あの日、人生が終わっていたかもしれなかった。
16年間過ごした児童養護施設を出てようやく始まった母との同居。しかしその日、包丁を持った義父が部屋に入ってきた──。
建城a.k.a.TRICKTRIGGERが語る壮絶な過去と、ラップで描く未来。

不細工に倒れ込んだままで
コンクリに貯まる水に叫ぶ
お父さん お母さん ねぇ
この生命をなぜ
(建城a.k.a.TRICKTRIGGER「Stray Dog」より)

 建城(タテキ)さんは21歳(取材時)。
 セレクトショップとガールズバーのボーイの仕事をしながら、ラッパーとして音楽活動をしている。
 ラッパーとしての名前は、“建城a.k.a.TRICKTRIGGER”だ。今まで数々のライブでパフォーマンスをし、2〜3年後にワンマンライブを行うことをめざしている。

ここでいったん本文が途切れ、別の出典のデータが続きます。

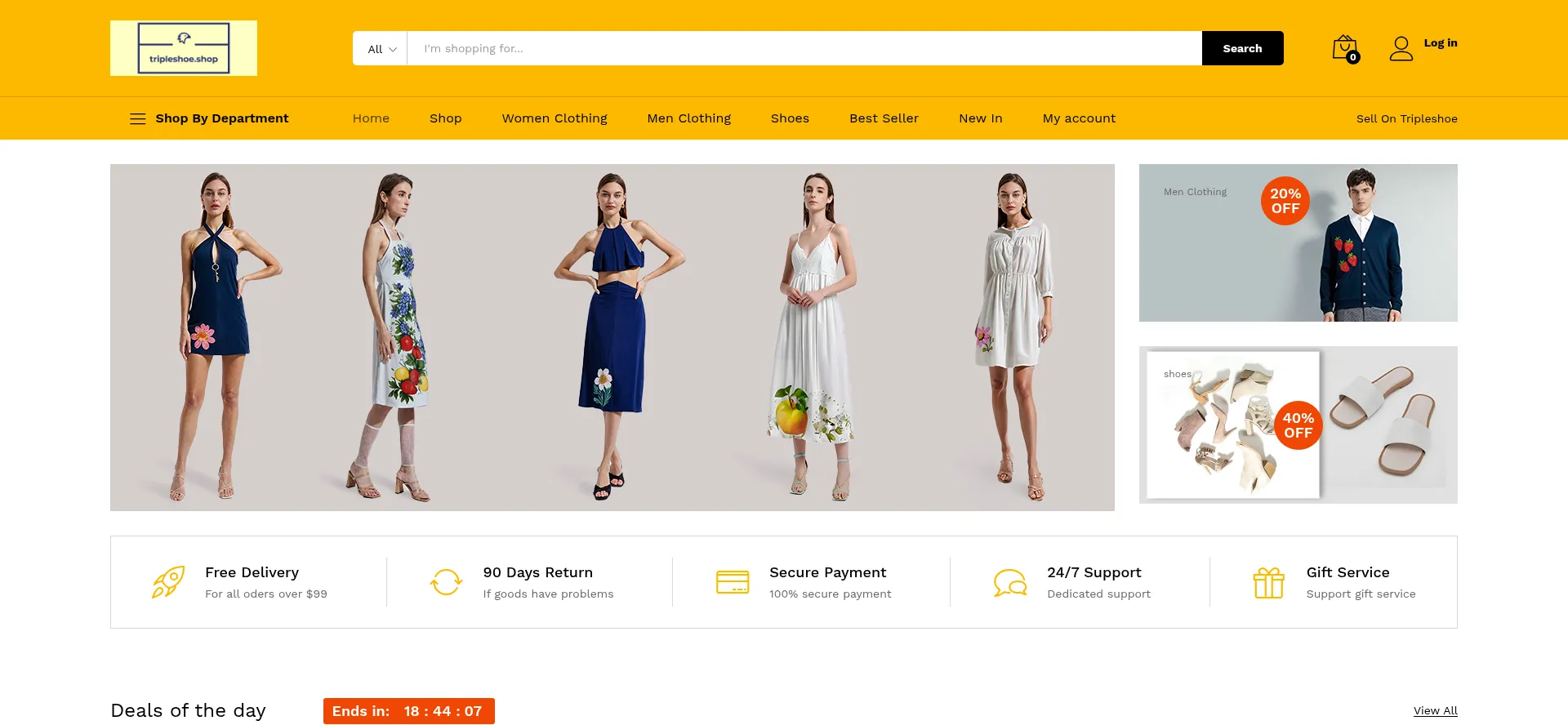
Task: Open the Shoes navigation item
Action: click(789, 118)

 建城さんがラップに出会ったのは中学3年生の時だった。
 彼は当時、児童養護施設に入所していた。

「クリスマス会のゲストで、ラッパーの晋平太さんが来てくれたんです。その会で、学校で賞をとった作文を読むことになってて、読んだ。人権についての作文だったかな。その文章を晋平太さんが褒めてくれて『ラップ、やろうよ』って声をかけてくれたんです」

 泣きだしそうな声で、笑顔で話してくれた。
 この日から、彼はラップの世界にのめり込んだ。

「ラップに出会う前までは、苦しかった。いじめ、不登校、持病、受験があって。もうだめだな、生きてる意味ないなって漠然と思ってた。でも死ぬほどの動機じゃないし、死ぬのもめんどくさいし。そういうネガティブな気持ちを肯定してもらえた気がしました」

 彼は今、自分の経験を音楽に昇華している。
 その道は、選ぶことのできない親の存在から始まった。

建城a.k.a.TRICKTRIGGER

生後5ヶ月で乳児院に入所。児童養護施設で16年間過ごす

 建城さんには、7つ上と3つ上の姉がいた。
 彼が生まれた時、父親は25歳で蕎麦職人。
 母親は27歳で、介護士やコンビニのバイトをしたりしなかったり。
 父親から母親への暴力・暴言に加えて、姉2人も暴力を振るわれていた。
 そのため建城さんは生後5ヶ月の時に乳児院に入った。

 乳児院とは、設置当初は戦災孤児等の子ども達を保護する目的で作られた施設だったが、現在はさまざまな事情により家庭で生活できない子どもを保護する施設へと変わっている。
 建城さんが乳児院に入って1年後に、妹が生まれた。妹も建城さんと同じ乳児院に入った。
 妹誕生後に、父親と母親は離婚。姉2人の親権は父親に、建城さんと妹の親権は母親が持つことになった。このとき建城さんは父親とは縁が切れたため、現在に至るまで会っていない。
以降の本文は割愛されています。